Женщина не терпела всякое заискивание, угодничество. Она была самолюбивой и гордой.

— Если недостоин, нечего тогда было выходить. Коли уж вышла, так будь добра угождай… — Дед самодовольно крякнул.

Старик сидел на стуле широко, по-наполеоновски расставив ноги, осанисто, ровно, будто бы негнущийся, как столб.

— Это раньше так было, теперь не так, — возразила мягко Елизавета и улыбнулась чему-то.

— Вот оно и получается, что нонешняя молодежь творит черт-те что… — Дед многозначительно посмотрел на кассиршу.

Та ничего не ответила, сдержалась, хотя ее так и подмывало сказать что-нибудь резкое этому старому чурбану.

— Нужно в друг друге любовь воспитывать. Если ее нет, так нужно ее придумать и жить ею, — сказала Елизавета и вздохнула раскаянно, глубоко.

— Эко куда вас понесло! В мире как раньше, так и теперь, все на боязни построено. Любовь… Какая там любовь?.. Палкой за непослушание отхайдакать, вот и вся любовь. Нужно с малого начинать: что не так — по зубам… А то расквакались: любовь, уважение, равенство… Вас всех, если в строгости не держать, так…

Мария Ивановна встала и торопливо пошла к выходу. Она была взволнована и боялась, если не уйдет, то скажет что-то злое, дерзкое этому старику.

Попрощалась с дедом и Елизавета. Слова Ивана Семеновича ее вовсе не затронули, от него она и не такое слышала — крутой старик.

Мария Ивановна и Елизавета вышли на улицу.

Было часов десять вечера, но солнце только что село за горизонт, и огромное алое пламя зари еще полыхало на востоке.

День угасал. Уходил еще один день из цепи не очень-то многих дней, отпущенных в жизни человека; уходил еще один день из необозримой вереницы столетий, предназначенных планете Земля; уходил еще один день из бесчисленных блоков тысячелетий, определивших бессмертие Вселенной.
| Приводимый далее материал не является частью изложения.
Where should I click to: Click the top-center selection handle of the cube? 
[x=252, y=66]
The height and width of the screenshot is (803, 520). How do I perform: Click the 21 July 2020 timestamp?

Краски зари были ярки и трепетны. Казалось, что и воздух был пропитан алым. Дул ветер, сырой и холодный. Небо чисто, безоблачно. По всем приметам завтрашний день обещал быть теплым и солнечным. И он уйдет, но на смену придет день, который тоже канет в бесконечность, но… Так будет всегда.

Женщины не спеша пошли по бетонированной чистой улице. Ветер между высоких домов был особенно сильным. Он мешал идти, бил тугой струей в лицо и грудь, затруднял дыхание.

— Хорошо как! Свежо, такая благодать! — выдохнула радостно Елизавета и поперхнулась.

— Чего тут хорошего? — сказала Мария Ивановна. — Июнь на дворе, а ветрено, холодно — простудная погода.

— Что ветер? Я думаю, что мне хорошо, оно и на самом деле хорошо.

— Чудная ты…

По улице они дошли до развилки Елизавете нужно было идти в одну сторону, а Марии Ивановне в другую. Остановились. Напротив была гостиница, в нижнем этаже размещалось кафе, и оттуда доносилась веселая музыка.